Tiada Kompromi: Ketika Yap Thiam Hien Ditantang Seratus Dewa
Kolom

Tiada Kompromi: Ketika Yap Thiam Hien Ditantang Seratus Dewa

“…tak seorangpun ia tuntut selain dirinya sendiri. Dan tak sedikitpun pamrih ia harapkan untuk dirinya sendiri. Ia berdebat dengan banyak pihak dan yang ia tantang lebih banyak lagi – para pemimpin politik, hakim-hakim, jaksa-jaksa, polisi, rekan-rekan seprofesi, gerejanya, Perjanjian Lama, sebagian isi Perjanjian Baru, dan bahkan, saya kira, Tuhannya.” (Daniel S. Lev: 1989)

Bacaan 2 Menit

Pada bagian awal bukunya, Dan Lev menunjukkan tempat-tempat di mana Yap dilahirkan dan kemudian ditempa. Dari Aceh, Yogyakarta, Batavia, Sukabumi,  Jakarta, Leiden, hingga kembali menetap di Jakarta. Tempat-tempat tersebut dijadikan sebagai judul-judul bab pada bagian awal buku ini. Dengan begitu, pembacanya seperti ditawari sebuah kesempatan untuk ikut merasakan betapa berwarnanya kehidupan Yap muda.

Kondisi sosial di Aceh, misalnya, tentu berbeda dari kondisi di Jawa. Apalagi, kalau mau dibandingkan dengan kondisi lingkungan intelektual pada seminari di Oegstgeest yang menajamkan kemampuan Yap dalam menganalisis permasalahan sosial dan politik.

Selain itu, dalam buku ini diperkenalkan pula orang-orang yang ditemui Yap dalam pengembaraan itu. Dengan tekun dan teliti, Dan Lev mengurai satu persatu orang-orang di seputar Yap yang kemudian berpengaruh dalam hidupnya. Sedikit banyak, pembaca seperti dituntun untuk melihat dari dekat bagaimana profil seorang Yap Thiam Hien terbentuk.

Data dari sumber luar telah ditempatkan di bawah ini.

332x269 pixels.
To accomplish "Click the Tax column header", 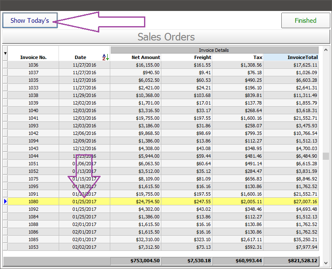I will tap(237, 57).
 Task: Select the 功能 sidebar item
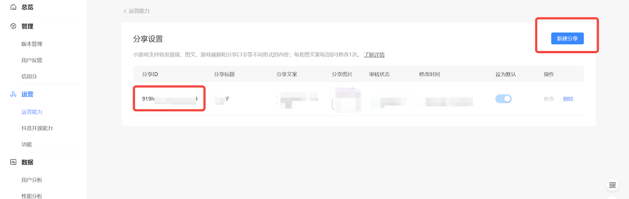point(27,144)
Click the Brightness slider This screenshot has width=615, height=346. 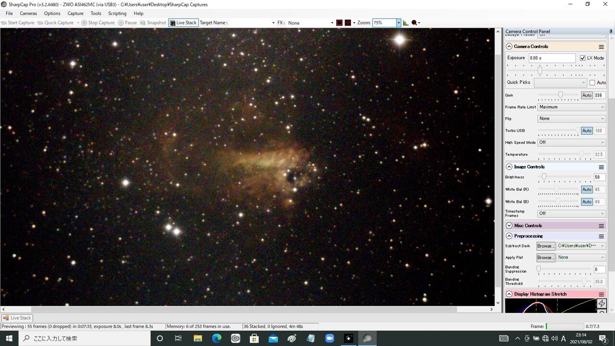tap(565, 177)
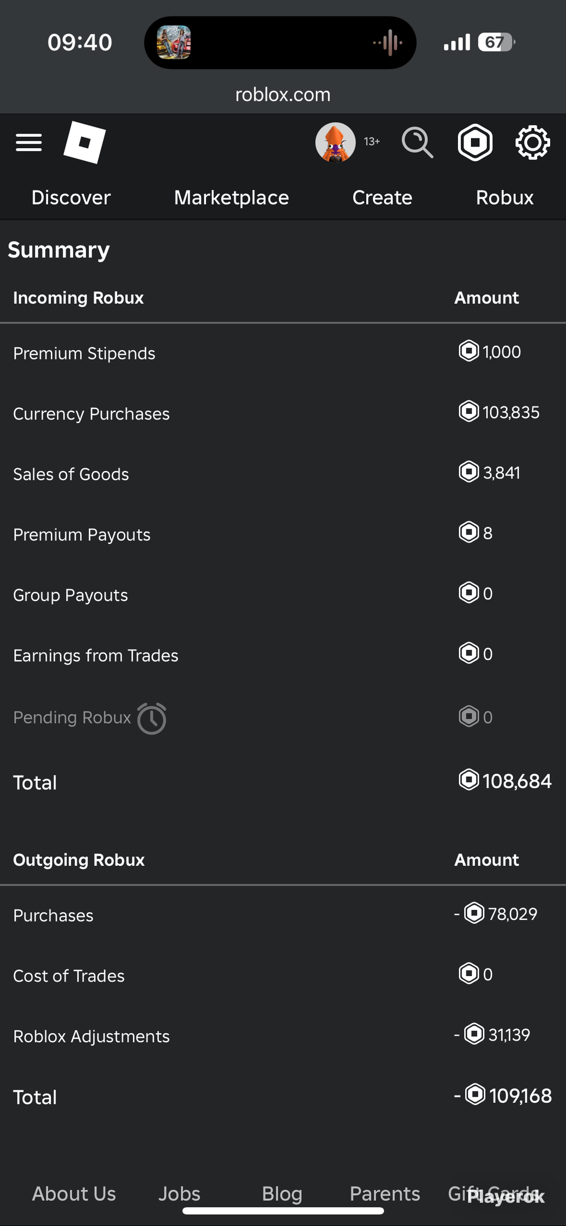566x1226 pixels.
Task: Click the Roblox logo home icon
Action: tap(84, 143)
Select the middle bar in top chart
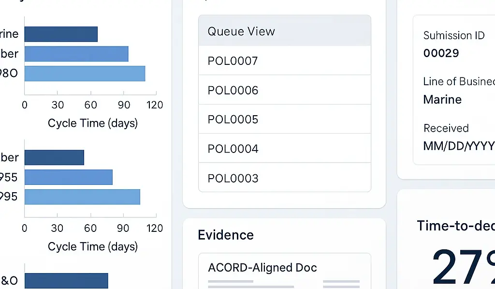495x289 pixels. click(x=76, y=54)
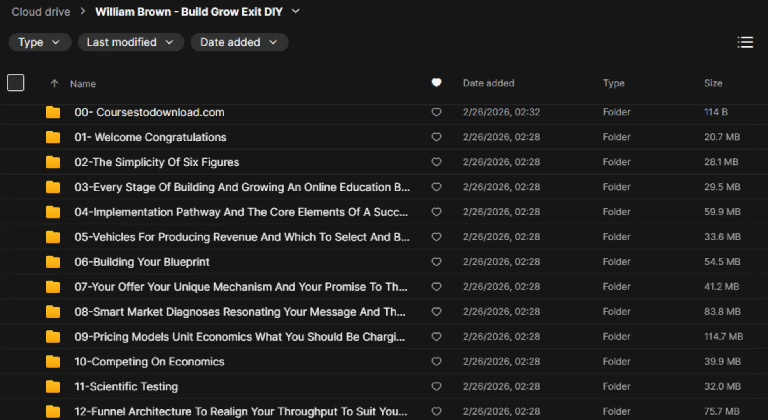
Task: Favorite the 01- Welcome Congratulations folder
Action: coord(436,137)
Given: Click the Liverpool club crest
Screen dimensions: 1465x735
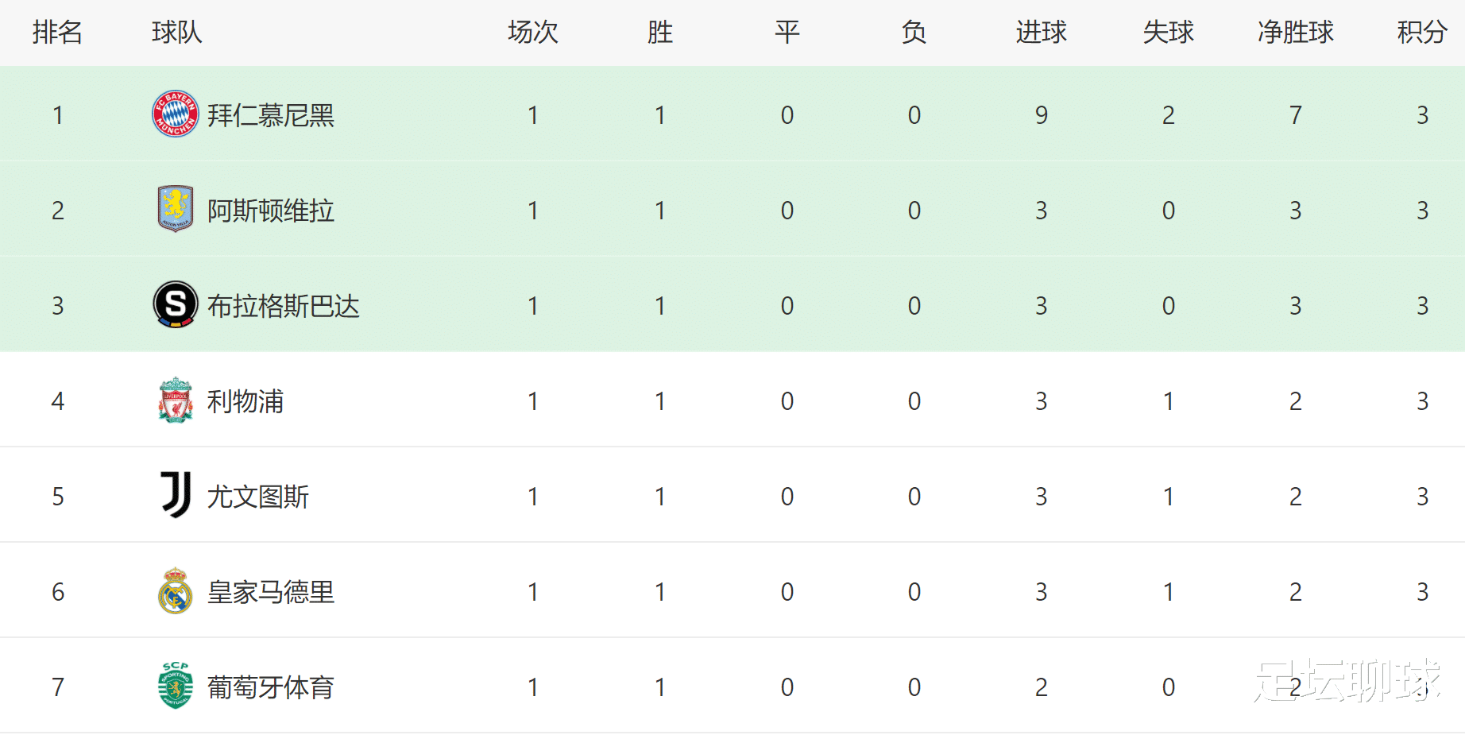Looking at the screenshot, I should point(176,400).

Kemudian, dalam bab-bab selanjutnya, Dan Lev lebih terfokus pada pergulatan pemikiran Yap yang sebenarnya telah dirasakannya sejak masa mudanya, yaitu pertanyaan soal “identitas” dan “solidaritas”. Dilengkapi dengan konteks yang melingkupinya, Dan Lev menunjukkan bagaimana pemikiran Yap tersebut berproses dalam suatu ruang nyata yang terus bergolak. Guncangan itu mungkin bahkan sudah dapat pembaca rasakan dari judul-judul bab yang digunakan: Arus Deras, Terombang-ambing Dalam Politik Peranakan, Perang Baperki, Keluar Dari Kurungan Etnis.Buku tersebut, sebagiannya, memang menggambarkan pergulatan politik Yap memperjuangkan kesetaraan hak bagi golongan peranakan.

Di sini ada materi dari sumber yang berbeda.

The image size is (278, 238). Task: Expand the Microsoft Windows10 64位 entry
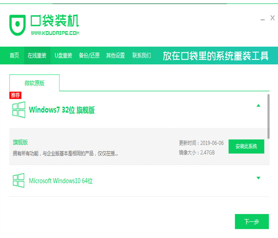click(x=258, y=178)
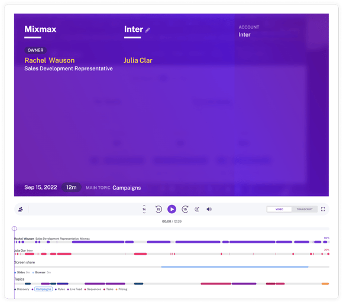Decrease playback speed with down chevron
This screenshot has width=343, height=303.
point(144,213)
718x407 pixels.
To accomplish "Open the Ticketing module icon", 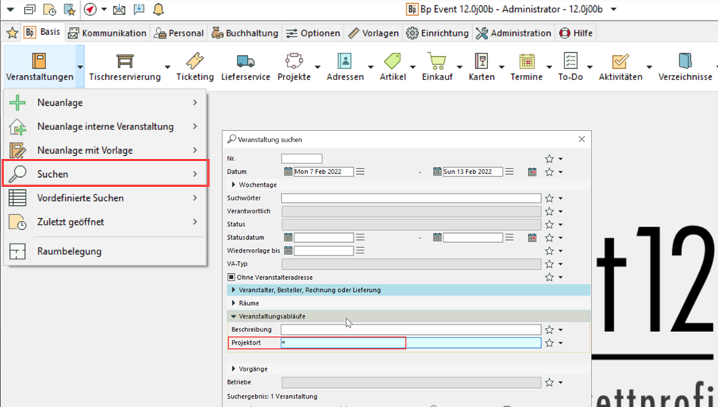I will click(194, 61).
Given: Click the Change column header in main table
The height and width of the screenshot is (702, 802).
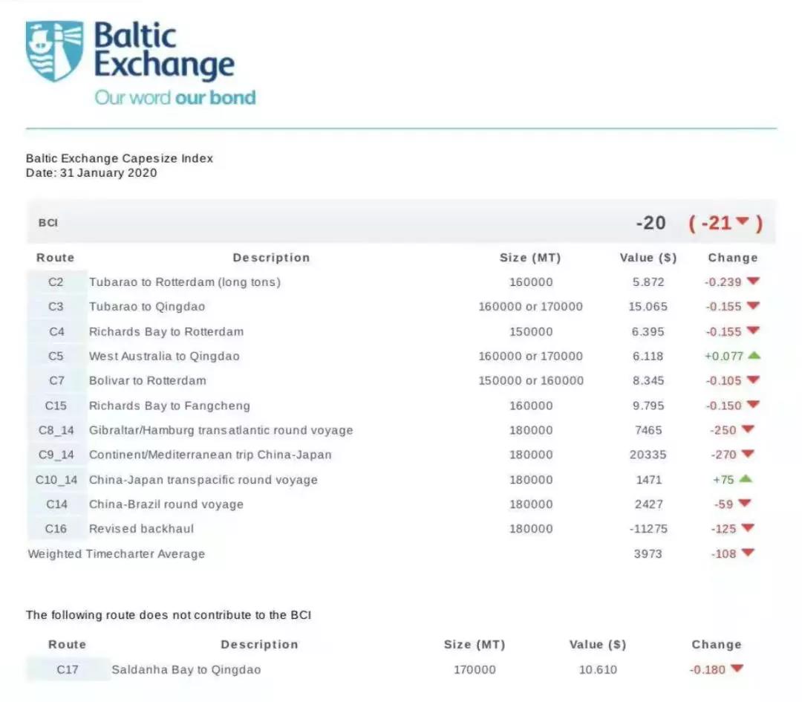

Bagi Anda yang tertarik mempelajari sejarah atau dinamika politik peranakan Tionghoa di Indonesia, buku ini perlu untuk dibaca. Terkait permasalahan golongan peranakan ini, Dan Lev tak hanya melulu terpaku sebatas pada pandangan Yap sendiri saja, tetapi dia menggali lebih jauh latar belakang sejarah politik dari masa Hindia Belanda. Di samping itu, dia uraikan pula pandangan politik masing-masing pihak yang saling berseberangan, baik itu di dalam Baperki, maupun di luar itu, seperti pendapat Siauw Giok Tjhan dan pendapat mereka yang disebut sebagai “sepuluh tokoh”.

Ben Anderson dalam pengantarnya seperti menggarisbawahi topik perjuangan kelompok minoritas tersebut. Namun, jangan Anda pikir buku ini hanya semata cerita politik tentang orang-orang peranakan itu saja, karena pada kenyataannya perjuangan Yap memang lebih dari itu. Bahkan, kalau pembaca cermat mengamati, kesimpulan apa yang dapat diambil ketika sebuah simbol peradaban (dalam hal ini perguruan tinggi) yang dibangun oleh sebagian dari kelompok itu, di kemudian hari dihancurkan sendiri oleh sebagian lain dari kelompok yang sama?

Pada beberapa bagian dalam buku ini, sosok Yap Thiam Hien digambarkan sebagai seorang kristen taat (namun kritis), seorang nasionalis bijak (karena kritis), serta seorang advokat piawai (namun harus menelan pahitnya kenyataan politik di negerinya).